--- What you are asked to do ---
Print everything in the records below from the line containing "You are a computer-use" down to the line containing "This screenshot has width=310, height=384.", including both of those lines, and leave out the pictures.

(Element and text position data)
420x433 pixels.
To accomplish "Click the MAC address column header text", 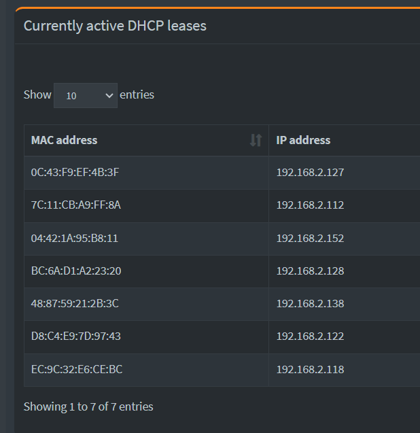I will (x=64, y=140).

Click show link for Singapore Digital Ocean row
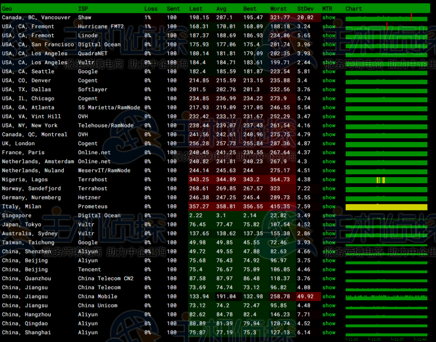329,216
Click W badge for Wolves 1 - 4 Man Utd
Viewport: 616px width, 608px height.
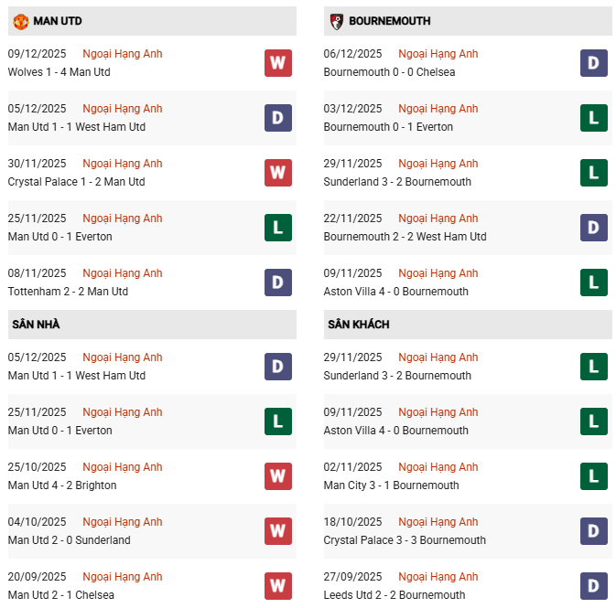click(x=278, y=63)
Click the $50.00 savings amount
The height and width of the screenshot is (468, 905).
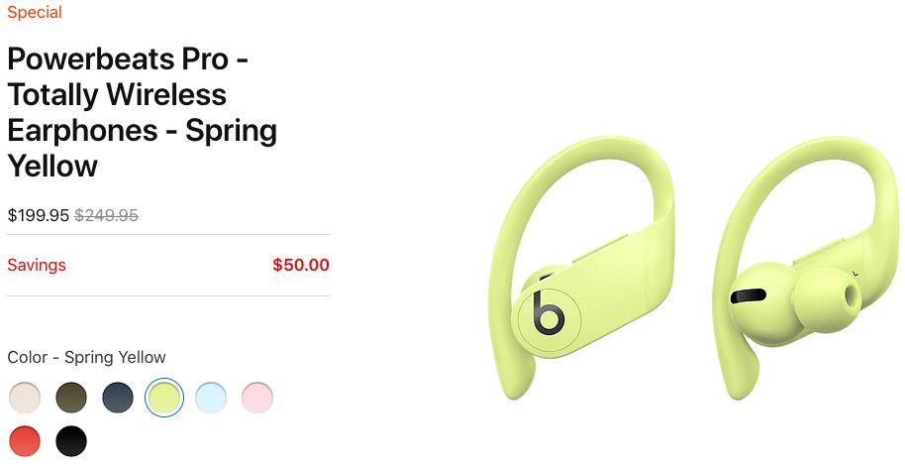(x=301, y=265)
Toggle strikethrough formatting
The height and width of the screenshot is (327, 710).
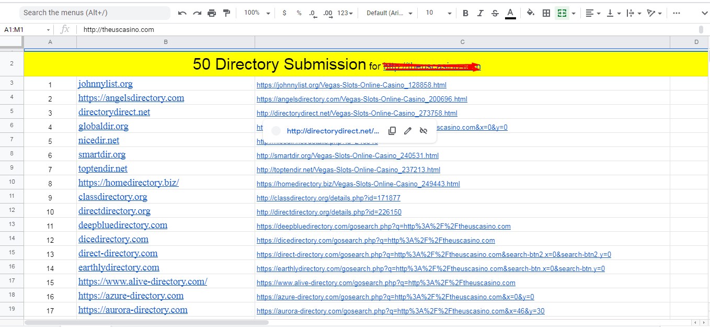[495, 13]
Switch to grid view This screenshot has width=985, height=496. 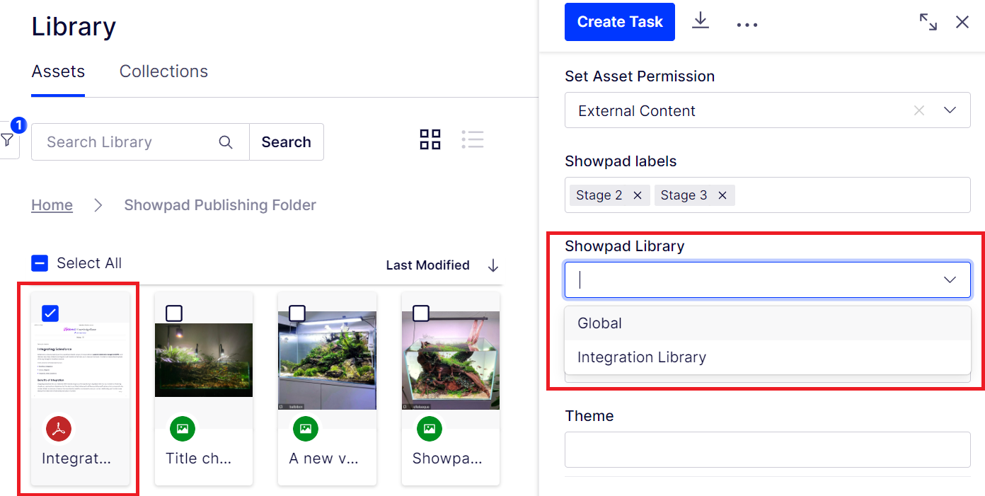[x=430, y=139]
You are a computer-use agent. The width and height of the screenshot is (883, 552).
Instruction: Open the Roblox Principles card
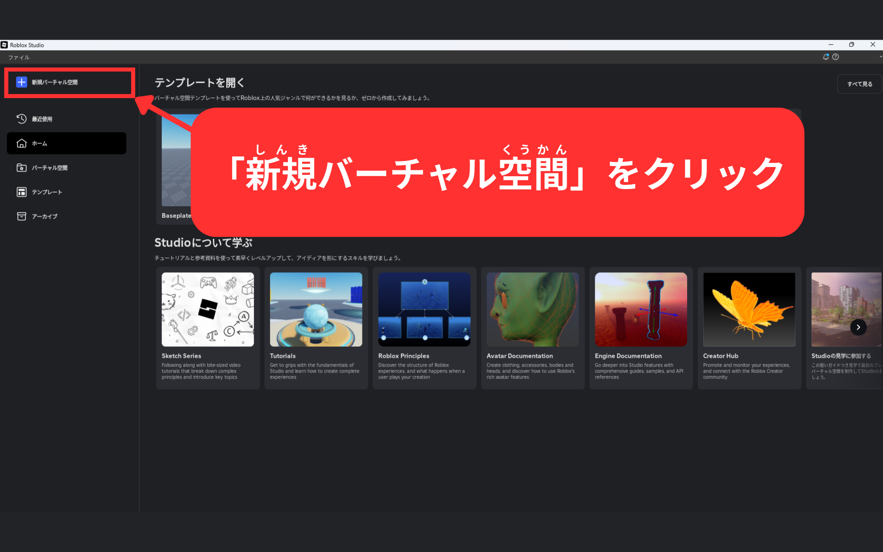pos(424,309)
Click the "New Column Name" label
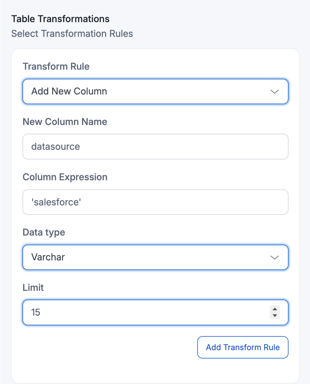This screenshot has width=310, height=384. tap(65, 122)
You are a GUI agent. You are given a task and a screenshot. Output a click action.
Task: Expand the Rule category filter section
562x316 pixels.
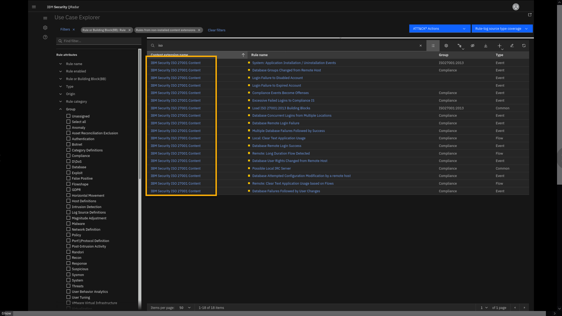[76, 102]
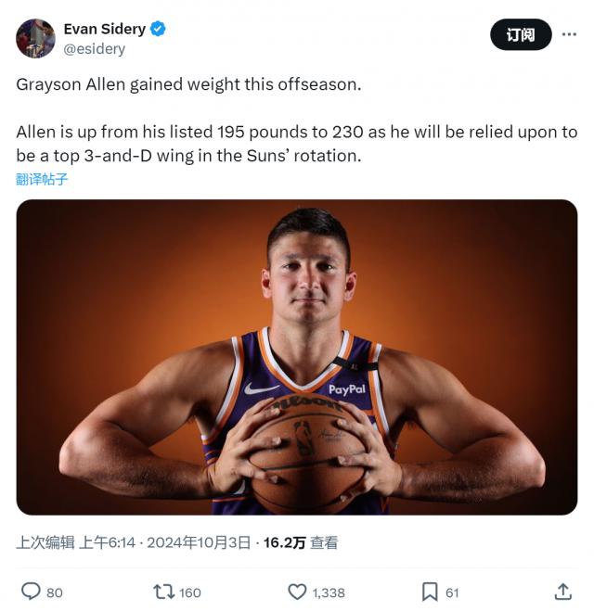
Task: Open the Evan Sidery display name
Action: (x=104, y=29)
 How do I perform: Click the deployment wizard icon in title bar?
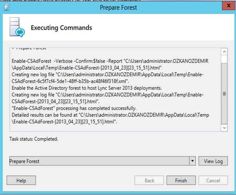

--- Result below ---
You are a computer-use agent. The width and height of the screenshot is (883, 552).
Instruction: Open the Roblox Principles card
pos(424,309)
Click the "New Column Name" label
This screenshot has width=310, height=384. tap(65, 122)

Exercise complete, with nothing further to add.